*** Exercise material ***
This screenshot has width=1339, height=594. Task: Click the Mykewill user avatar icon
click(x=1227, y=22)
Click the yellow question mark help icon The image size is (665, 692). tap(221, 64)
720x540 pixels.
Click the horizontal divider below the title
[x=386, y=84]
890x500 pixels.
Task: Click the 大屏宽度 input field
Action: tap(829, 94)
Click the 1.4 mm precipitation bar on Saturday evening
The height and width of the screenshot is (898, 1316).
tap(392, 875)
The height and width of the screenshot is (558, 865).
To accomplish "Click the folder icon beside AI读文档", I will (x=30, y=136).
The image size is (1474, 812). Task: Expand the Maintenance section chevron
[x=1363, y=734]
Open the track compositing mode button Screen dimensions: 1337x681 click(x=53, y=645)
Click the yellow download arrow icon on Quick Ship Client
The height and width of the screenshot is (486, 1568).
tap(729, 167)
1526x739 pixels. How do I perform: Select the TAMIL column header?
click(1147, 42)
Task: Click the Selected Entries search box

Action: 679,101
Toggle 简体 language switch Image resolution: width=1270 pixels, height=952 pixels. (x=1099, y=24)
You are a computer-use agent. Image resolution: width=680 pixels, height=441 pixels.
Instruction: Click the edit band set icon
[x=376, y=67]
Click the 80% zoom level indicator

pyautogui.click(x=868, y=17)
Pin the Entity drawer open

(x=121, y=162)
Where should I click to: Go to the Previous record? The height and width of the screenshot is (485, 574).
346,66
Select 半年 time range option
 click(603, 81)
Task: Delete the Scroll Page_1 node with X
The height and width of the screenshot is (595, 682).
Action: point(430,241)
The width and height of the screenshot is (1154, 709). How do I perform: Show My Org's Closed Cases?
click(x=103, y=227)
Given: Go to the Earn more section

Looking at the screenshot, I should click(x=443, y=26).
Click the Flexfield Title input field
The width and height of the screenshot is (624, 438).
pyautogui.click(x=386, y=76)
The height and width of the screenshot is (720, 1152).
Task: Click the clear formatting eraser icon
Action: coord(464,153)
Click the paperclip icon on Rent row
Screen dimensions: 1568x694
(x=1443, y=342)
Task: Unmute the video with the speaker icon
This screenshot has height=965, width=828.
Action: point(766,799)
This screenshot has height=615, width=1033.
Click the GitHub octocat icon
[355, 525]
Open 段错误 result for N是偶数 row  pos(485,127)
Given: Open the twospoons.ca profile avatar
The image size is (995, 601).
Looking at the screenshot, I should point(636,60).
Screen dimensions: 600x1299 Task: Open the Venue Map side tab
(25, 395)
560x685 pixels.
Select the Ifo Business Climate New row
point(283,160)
***
Description of the task: Search the data above for "with" and copy every line where it turns up.

Exercise response:
Task: Delete the Scroll Page_1 node with X
Task: Unmute the video with the speaker icon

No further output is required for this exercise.